Tonight I realized I missed you standing right next to you. Both of us within arms reach of each other, yet unable to embrace the way we once did.
You were holding our 4th baby, and I was consoling our 4 year old for the 47th time in an hour. Our eyes met and said what we didn’t have the energy to say:
I miss you.
I miss being alone with you. Being able to stand close to you in a crowded room without a child fighting for our attention. Now our social functions are spent making sure our children are behaving and fed. Did they eat their dinner before they were offered a cupcake?
Our life together as parents isn’t always easy. In fact it’s rarely easy. What it is is loud and chaotic and blissfully beautiful.
Quality time together is something we lack in this season, but I want you to know that I see you in our children daily. I don’t have to look far on the long days of you working late to see your face.
It’s in our middle Childs smile, the way she comforts her sister and carefully kisses her baby brother on the cheek. I see your affection, especially when I miss you.
I miss you in the middle of dinner, one of us cutting the children’s chicken in bite sized pieces while the other wrangles a toddler into a highchair. I miss the nights with just the two of us, adult conversation and quiet.
I miss you when we are in bed after a long day of work and strife between the kids. Too tired to even talk, just sighs between us. Your hand reaches for mine and we drift into a deep sleep until we are awakened by one of our babies.
I miss the way we were, I always will. I’ll always miss the late nights and constant phone calls. The dates and the heart stopping kisses. The way my heart fluttered when I knew it was you calling my phone.
But I want you to know that even though I miss you, I love the new us.
The beach vacations with four kids that go to hell so fast that all we can do is laugh. The middle of the night nursing sessions where you rub my aching back.
Each time we added a new baby to our family, I loved the new you even more. The joy I witnessed upon your face when I handed you our child.
I miss the old you, but I daily praise God for the new you. The new normal we have.
Throughout all the newness and the obstacles we’ve faced as parents, I’m loving the new us.
Honey, this season is hard, but isn’t it what we’ve always wanted?
I forget that on the long days of parenting.
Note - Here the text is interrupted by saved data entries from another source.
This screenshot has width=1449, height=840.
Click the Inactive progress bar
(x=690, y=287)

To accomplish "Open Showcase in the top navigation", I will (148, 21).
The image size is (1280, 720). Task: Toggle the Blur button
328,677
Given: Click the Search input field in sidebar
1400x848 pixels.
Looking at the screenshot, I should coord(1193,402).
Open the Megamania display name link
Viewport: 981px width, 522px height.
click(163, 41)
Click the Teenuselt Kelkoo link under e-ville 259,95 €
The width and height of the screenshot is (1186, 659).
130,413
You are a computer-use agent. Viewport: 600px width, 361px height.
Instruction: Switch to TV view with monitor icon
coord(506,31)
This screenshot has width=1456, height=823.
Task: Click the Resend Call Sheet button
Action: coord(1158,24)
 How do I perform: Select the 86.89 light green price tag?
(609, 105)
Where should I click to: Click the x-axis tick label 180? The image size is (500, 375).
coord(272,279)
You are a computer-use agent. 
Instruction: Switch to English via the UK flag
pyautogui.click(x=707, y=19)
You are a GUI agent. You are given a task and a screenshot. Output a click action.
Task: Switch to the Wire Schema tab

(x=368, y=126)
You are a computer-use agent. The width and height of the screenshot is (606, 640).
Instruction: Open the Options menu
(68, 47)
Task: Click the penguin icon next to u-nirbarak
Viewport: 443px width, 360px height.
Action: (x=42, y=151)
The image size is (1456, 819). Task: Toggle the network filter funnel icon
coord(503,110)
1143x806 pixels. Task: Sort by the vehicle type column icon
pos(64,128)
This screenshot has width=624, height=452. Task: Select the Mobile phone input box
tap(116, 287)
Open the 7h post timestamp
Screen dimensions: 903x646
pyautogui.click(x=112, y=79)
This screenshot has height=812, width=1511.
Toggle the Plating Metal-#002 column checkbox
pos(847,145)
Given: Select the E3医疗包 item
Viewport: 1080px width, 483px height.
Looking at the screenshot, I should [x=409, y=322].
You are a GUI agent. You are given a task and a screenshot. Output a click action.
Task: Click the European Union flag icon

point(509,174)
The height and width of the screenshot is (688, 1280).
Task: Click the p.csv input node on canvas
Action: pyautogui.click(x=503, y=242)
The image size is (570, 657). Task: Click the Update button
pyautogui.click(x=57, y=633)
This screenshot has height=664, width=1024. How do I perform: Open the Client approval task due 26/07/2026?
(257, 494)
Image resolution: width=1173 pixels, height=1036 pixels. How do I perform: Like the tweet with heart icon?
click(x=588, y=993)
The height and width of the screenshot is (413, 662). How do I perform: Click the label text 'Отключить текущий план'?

I seem to forget that we are doing exactly what we asked God for.
The exhausted, snack fixing , butt wiping , bill paying , sleepy and or quicky sex having us.
We just didn’t understand it would be quite this trying, did we?
I miss you from the moment a date night ends until the next one begins.
The fact is that our chaos is what other couples may be believing God for.
At the end of the day, when all is quiet and dirty dishes greet me at the entrance of our kitchen , I miss you.